PRES and L-Asparaginase

PRES is a clinico-radiological entity characterised usually by reversible vasogenic oedema involving mainly the white matter of the occipital and parietal regions. The global incidence of PRES is not known. It is found to occur in all age groups. The pathogenesis of PRES is thought to be due to breakdown in blood brain barrier resulting in vasogenic oedema. The causes include accelerated hypertension, eclampsia, chemotherapeutic drugs, immunosuppressants and vasculitis [5]. L-Asparaginase induced PRES is reported only in few case reports and series. It is more common in the paediatric age group [6]. In present case, microbleeds seen on MRI throughout the brain possibly suggest a disruption of the blood brain barrier through which the chemotherapeutic drug would have been caused the vasogenic oedema especially of the occipital and parietal regions and caused the so called posterior reversible encephalopathy syndrome. Case reports of L-Asparaginase induced fatal toxic leukoencephalopathy also has been reported [7].
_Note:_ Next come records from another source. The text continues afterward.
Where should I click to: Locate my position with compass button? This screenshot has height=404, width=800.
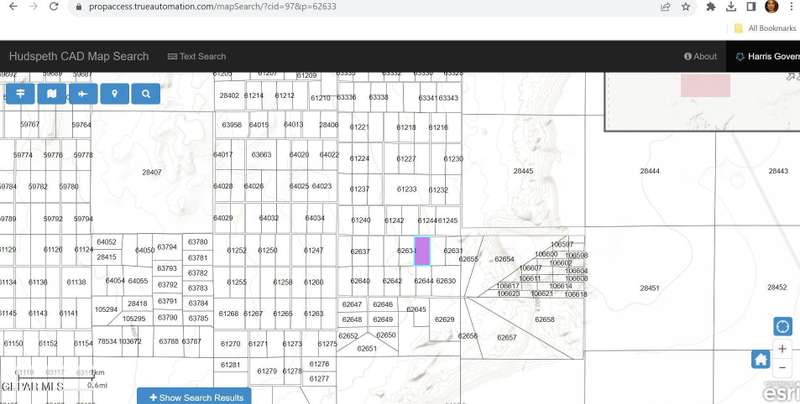(x=782, y=326)
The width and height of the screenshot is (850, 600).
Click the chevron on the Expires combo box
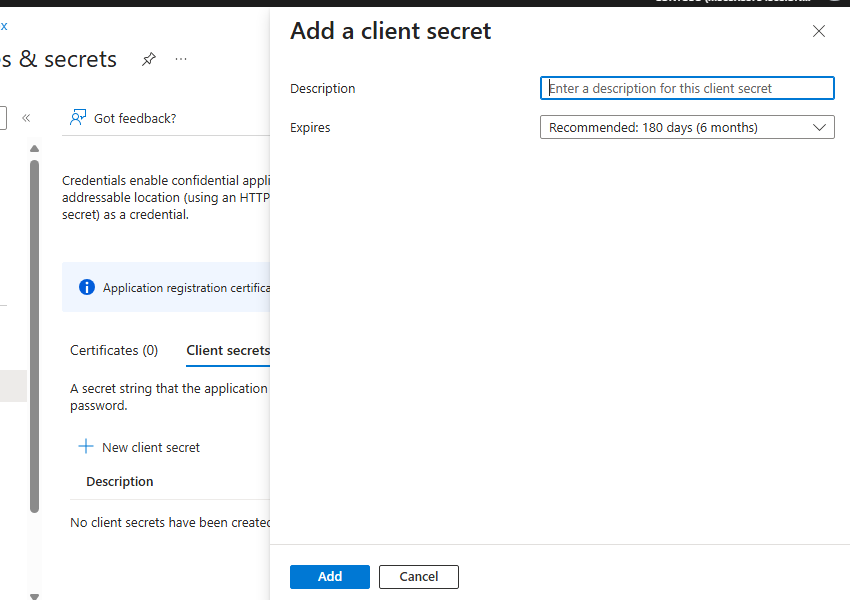pyautogui.click(x=821, y=127)
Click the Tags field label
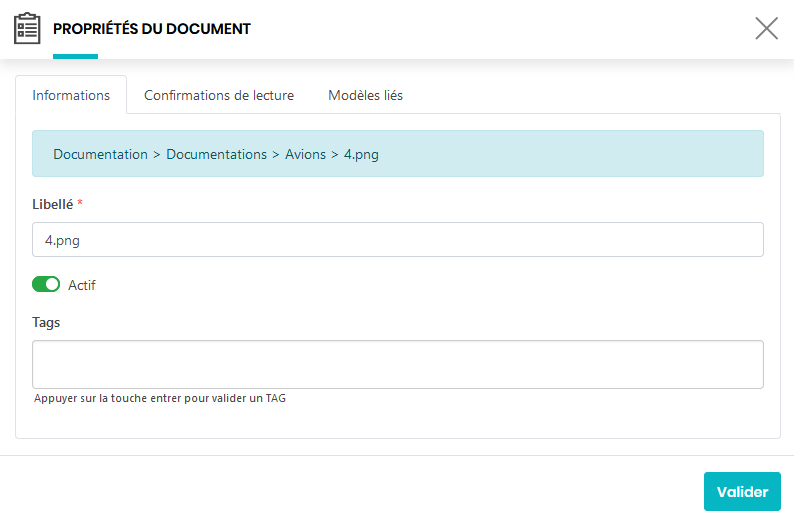 (x=46, y=322)
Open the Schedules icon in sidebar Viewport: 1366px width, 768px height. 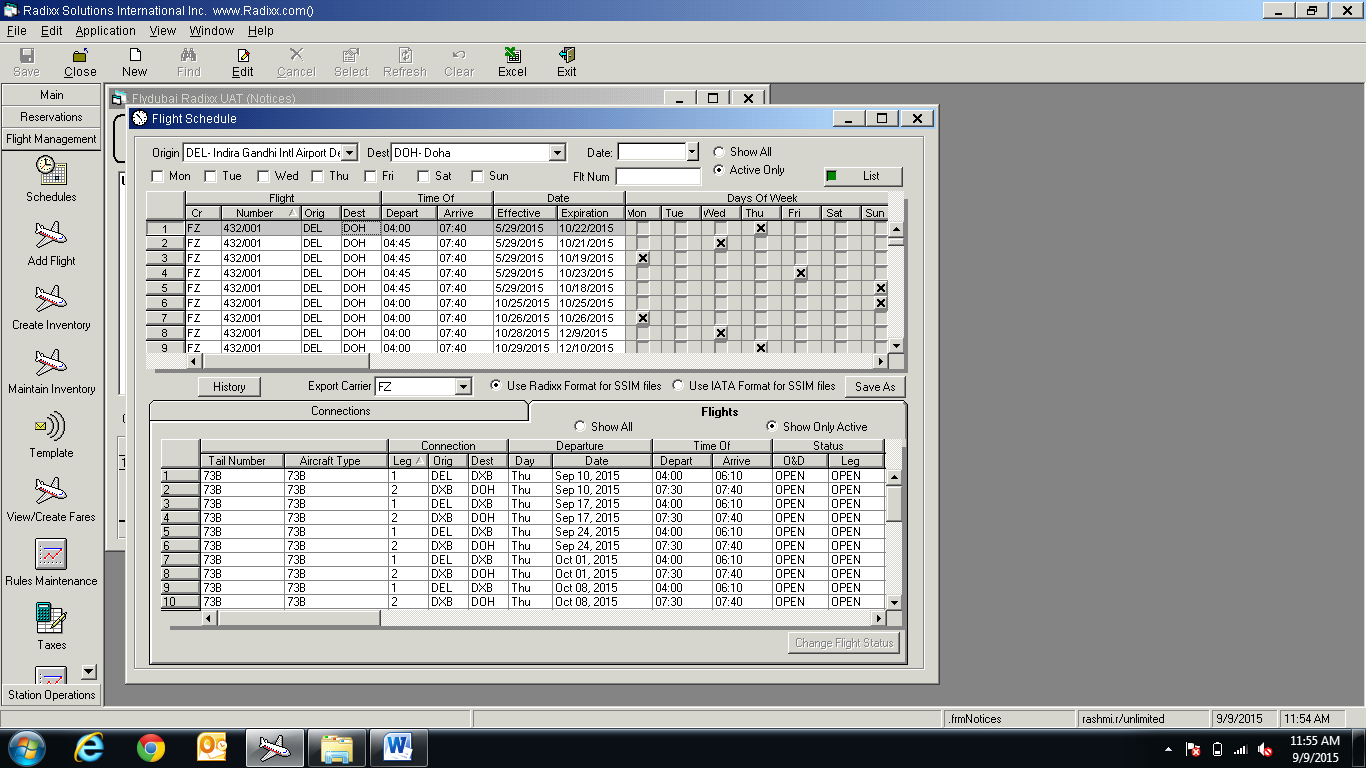51,171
For diagnosis and follow up of major haemorrhage or thrombosis both CT and MRI scan of the brain can be used [8]. The MRI brain with SWI sequence can be helpful in case of microbleeds that cannot be seen by CT scan and other sequences of MRI Brain. Most patients recover without any major neurological sequela. Treatment of PRES include anti-epileptics and other symptomatic measures. For major haemorrhages and microbleeds, transfusion of cryoprecipitate to maintain the levels of fibrinogen above 150 mg/dL is recommended. It is better to withhold further doses of L-Asparaginase.

Conclusion

L-Asparaginase induced PRES and microbleeds are rare entity. Monitoring of fibrinogen assay in addition to routine tests, for patients on L-Asparaginase could recognise and prevent any serious Central Nervous System (CNS) complications and neurological deficits.